The key to finding the criminals and rescuing the women was "local
intelligence", he said. Beat officers were working to win the trust of
communities and give people the confidence to inform police if they
suspected girls were being held against their will. The trafficked
women, most of whom are lured to Britain with false promises of jobs as
waitresses or au pairs and are routinely beaten and raped, had been
found in rented homes in city centres, including Birmingham, London and
Sheffield, but also in "leafy suburbs".
D S Steve Titterton, the trafficking centre's tactical adviser, said:
"We are finding girls being kept in 'studentland' and other 'bedsit'
areas but also in buy-to-let accommodation in smart residential areas
where the neighbours are used to a high turnover of tenants."
One Ukrainian woman told The Sunday Telegraph last week that she was
duped into coming to Britain on the promise of a job selling ice cream
in London. Instead Tatanya, 25, was taken to a flat in a north London
suburb where she was forced to work as a prostitute from 10am to 10pm
every day and to hand over all of the money to two Albanians, a man and
a woman, towards the £20,000 "cost" of bringing her to England.
Tatanya escaped by jumping from a second-floor window. She went to the
police and, despite death threats to her family in Ukraine, gave
evidence that helped to convict her captors who were jailed for a total
of 25 years.
Police believe the traffickers are going "underground", in part as a
response to Operation Pentameter, a three-month police crackdown last
year in which 232 suspected traffickers were arrested and 84 women
rescued in nationwide raids on brothels.
Pentameter II, a joint operation with several other European countries,
is to be launched later this year.
Thousands of young women - mostly from eastern Europe - are trafficked
to Britain every year and forced into prostitution, a phenomenon blamed
on European Union expansion, lax immigration controls and the UK's
growing sex industry.
Concern over the traffickers' changing tactics comes before a
photographic exhibition on human trafficking which opens at St Paul's
Cathedral in London this week.
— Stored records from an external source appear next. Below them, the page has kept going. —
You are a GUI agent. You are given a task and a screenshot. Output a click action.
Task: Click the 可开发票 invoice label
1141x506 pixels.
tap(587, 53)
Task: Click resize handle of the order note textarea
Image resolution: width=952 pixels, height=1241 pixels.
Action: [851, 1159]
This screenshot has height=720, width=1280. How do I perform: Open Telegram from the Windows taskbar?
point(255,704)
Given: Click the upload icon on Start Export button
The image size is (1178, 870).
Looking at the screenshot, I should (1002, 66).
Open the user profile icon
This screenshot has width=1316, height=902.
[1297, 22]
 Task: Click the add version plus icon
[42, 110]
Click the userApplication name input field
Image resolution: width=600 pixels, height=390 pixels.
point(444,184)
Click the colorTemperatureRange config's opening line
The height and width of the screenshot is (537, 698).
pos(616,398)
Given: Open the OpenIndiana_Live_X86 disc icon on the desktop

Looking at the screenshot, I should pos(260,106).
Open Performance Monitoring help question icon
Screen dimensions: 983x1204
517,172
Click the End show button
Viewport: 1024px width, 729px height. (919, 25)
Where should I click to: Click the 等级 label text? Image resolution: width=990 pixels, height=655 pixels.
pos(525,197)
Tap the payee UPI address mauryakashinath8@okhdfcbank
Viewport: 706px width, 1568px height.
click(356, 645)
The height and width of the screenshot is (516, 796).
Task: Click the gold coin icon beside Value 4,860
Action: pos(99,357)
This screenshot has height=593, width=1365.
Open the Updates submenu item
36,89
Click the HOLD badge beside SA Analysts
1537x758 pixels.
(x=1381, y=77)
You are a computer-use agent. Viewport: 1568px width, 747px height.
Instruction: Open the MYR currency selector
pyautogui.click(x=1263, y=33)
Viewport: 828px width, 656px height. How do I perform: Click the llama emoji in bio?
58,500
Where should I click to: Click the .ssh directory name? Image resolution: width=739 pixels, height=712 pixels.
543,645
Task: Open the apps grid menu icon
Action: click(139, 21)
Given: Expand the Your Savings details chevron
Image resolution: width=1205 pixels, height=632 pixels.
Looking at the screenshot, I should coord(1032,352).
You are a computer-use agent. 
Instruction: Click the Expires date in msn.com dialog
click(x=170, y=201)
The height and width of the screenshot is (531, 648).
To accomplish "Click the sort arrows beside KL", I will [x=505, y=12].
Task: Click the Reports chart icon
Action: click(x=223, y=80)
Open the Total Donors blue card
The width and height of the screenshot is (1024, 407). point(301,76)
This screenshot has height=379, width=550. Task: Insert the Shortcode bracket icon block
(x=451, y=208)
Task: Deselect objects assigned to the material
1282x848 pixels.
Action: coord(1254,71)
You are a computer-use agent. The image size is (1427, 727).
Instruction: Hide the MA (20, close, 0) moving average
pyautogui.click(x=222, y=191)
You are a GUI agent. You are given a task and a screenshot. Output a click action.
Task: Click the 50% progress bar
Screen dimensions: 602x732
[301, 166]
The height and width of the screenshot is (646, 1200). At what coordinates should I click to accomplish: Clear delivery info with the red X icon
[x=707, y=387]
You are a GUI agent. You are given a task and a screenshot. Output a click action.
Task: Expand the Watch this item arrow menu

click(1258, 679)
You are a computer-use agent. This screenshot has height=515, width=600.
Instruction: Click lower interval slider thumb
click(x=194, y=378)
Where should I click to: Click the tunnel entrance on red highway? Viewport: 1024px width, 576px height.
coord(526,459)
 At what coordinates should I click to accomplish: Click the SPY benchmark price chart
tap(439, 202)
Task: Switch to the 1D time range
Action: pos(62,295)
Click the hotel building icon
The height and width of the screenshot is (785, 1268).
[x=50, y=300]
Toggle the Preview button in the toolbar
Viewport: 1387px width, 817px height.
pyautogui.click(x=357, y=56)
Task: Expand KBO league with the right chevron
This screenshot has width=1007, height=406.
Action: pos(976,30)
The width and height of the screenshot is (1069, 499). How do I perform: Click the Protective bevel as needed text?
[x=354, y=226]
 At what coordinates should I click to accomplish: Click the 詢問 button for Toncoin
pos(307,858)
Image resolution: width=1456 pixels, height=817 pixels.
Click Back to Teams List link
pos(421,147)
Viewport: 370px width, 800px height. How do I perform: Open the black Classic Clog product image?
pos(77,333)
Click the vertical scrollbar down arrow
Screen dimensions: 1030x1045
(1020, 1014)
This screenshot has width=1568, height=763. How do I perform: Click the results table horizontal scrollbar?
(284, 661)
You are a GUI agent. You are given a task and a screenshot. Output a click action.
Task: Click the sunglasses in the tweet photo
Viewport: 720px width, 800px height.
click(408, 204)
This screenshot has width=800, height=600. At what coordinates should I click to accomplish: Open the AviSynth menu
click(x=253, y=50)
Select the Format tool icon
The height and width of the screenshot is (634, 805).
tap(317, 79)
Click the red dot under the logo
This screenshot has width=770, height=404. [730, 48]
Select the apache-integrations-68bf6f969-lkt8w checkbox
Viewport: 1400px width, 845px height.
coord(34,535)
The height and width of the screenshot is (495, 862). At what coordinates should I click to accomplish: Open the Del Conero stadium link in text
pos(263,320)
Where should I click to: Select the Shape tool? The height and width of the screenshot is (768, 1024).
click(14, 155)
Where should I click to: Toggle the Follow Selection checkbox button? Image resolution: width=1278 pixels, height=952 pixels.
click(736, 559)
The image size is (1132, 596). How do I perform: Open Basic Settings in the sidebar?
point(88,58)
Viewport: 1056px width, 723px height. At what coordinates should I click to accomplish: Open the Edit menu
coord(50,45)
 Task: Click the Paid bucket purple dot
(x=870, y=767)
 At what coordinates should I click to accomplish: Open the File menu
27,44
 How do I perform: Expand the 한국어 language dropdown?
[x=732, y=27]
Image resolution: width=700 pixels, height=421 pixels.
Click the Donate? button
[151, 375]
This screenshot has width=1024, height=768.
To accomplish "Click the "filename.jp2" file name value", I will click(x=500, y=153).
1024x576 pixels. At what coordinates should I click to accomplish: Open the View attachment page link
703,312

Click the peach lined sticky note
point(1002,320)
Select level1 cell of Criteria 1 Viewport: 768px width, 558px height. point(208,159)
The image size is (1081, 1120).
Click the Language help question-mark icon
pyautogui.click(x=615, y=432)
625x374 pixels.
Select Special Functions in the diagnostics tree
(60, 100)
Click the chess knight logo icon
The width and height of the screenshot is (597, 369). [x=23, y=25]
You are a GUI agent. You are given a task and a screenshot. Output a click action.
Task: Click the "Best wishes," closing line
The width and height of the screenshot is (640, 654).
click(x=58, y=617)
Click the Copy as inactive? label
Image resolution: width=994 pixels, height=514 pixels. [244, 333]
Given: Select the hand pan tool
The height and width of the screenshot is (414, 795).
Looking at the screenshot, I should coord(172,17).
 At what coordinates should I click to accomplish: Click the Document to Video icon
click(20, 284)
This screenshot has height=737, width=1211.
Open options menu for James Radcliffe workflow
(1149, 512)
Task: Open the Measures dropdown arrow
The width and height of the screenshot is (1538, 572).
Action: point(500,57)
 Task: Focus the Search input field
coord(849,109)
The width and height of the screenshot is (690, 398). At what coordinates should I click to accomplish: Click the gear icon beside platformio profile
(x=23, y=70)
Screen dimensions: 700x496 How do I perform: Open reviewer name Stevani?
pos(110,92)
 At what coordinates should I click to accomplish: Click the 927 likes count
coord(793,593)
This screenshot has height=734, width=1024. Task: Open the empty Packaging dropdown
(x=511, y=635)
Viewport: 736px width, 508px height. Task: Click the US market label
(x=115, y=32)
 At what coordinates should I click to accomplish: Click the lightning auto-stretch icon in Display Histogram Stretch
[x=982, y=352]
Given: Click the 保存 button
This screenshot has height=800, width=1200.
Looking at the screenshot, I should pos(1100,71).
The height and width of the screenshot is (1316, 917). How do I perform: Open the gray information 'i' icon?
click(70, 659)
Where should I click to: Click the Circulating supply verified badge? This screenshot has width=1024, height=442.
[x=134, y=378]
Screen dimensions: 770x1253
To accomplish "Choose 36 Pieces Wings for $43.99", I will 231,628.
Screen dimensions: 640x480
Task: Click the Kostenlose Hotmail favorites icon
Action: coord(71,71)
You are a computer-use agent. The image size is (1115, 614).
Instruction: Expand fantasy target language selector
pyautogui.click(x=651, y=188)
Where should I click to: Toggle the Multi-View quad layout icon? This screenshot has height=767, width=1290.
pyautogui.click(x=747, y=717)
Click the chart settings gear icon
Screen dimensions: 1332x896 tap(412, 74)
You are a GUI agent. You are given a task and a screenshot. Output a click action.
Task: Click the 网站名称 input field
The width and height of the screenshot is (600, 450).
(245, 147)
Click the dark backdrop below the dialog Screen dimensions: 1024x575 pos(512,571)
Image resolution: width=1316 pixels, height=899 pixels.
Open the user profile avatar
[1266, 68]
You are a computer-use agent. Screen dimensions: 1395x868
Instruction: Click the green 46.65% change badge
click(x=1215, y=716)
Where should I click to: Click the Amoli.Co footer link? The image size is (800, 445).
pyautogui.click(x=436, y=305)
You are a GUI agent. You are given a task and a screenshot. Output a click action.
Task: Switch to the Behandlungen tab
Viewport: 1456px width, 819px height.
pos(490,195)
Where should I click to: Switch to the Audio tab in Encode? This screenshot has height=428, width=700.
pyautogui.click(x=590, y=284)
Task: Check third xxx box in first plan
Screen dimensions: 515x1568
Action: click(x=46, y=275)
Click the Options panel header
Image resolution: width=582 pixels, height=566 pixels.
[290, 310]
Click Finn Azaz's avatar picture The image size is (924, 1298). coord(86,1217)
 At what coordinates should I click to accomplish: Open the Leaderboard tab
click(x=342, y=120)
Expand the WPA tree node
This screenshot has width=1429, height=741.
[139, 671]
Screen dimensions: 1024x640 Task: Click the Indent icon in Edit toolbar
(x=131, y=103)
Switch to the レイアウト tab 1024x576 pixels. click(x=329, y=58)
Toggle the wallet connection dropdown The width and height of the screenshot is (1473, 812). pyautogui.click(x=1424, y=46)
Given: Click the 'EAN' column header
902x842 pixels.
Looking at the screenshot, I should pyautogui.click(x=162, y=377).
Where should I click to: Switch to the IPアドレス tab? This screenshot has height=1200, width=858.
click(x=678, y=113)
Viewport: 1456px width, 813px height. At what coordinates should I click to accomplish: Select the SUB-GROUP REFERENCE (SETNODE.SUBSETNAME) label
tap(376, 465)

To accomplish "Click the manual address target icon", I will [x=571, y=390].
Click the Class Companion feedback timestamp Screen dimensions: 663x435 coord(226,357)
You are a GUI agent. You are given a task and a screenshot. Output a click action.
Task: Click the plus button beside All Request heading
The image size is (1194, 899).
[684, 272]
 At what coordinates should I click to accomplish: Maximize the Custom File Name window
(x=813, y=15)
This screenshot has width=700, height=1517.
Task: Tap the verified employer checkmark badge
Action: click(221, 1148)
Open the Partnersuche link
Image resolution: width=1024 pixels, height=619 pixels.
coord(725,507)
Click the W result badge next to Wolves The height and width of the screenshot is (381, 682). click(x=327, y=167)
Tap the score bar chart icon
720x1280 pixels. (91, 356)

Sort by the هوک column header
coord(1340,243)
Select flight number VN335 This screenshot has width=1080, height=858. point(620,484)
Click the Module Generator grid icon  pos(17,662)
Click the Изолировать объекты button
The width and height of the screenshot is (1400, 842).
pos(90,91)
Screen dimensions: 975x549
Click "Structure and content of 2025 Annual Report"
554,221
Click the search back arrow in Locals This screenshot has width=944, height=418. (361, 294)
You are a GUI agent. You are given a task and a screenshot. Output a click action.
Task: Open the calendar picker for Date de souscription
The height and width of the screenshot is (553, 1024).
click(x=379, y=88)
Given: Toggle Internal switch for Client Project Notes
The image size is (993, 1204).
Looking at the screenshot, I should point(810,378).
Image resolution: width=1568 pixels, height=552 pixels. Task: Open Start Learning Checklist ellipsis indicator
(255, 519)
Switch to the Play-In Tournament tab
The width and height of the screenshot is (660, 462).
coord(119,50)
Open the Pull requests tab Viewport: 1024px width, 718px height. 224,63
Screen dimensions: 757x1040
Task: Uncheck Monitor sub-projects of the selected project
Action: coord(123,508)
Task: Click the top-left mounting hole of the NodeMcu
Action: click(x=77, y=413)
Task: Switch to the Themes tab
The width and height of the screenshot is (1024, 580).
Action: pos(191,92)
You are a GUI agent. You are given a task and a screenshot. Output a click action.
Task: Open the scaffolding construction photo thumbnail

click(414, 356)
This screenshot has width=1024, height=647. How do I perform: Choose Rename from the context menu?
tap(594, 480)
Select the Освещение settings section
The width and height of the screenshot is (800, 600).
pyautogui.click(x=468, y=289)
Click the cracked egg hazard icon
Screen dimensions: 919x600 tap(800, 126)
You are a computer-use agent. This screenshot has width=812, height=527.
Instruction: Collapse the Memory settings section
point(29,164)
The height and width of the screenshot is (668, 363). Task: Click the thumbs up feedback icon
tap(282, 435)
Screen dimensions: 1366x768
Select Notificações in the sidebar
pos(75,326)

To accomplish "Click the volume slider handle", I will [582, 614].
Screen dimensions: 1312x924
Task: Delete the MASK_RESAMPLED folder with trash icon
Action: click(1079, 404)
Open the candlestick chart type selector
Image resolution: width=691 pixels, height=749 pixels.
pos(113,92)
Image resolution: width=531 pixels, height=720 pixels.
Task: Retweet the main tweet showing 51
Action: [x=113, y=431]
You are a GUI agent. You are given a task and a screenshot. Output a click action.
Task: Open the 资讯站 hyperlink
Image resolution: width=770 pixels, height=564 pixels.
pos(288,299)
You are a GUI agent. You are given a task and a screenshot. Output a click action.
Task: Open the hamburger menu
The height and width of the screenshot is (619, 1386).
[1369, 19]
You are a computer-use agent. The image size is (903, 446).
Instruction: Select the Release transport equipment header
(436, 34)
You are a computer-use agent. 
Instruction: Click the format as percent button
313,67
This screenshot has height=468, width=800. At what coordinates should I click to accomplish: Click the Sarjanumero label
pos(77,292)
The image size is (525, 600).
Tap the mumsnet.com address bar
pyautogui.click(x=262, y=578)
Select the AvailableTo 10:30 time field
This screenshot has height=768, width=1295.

The exhibition highlights 21st century
slavery to coincide with the 200th anniversary of the abolition of slavery.
Last month the Government pledged to sign the European Convention
against Human Trafficking, which allows victims to stay in the UK for
six months to recover from their ordeal and prepare to testify against
the traffickers.
Vernon Coaker, the Home Office minister, said that the Government would
launch an anti-trafficking "action plan" next month.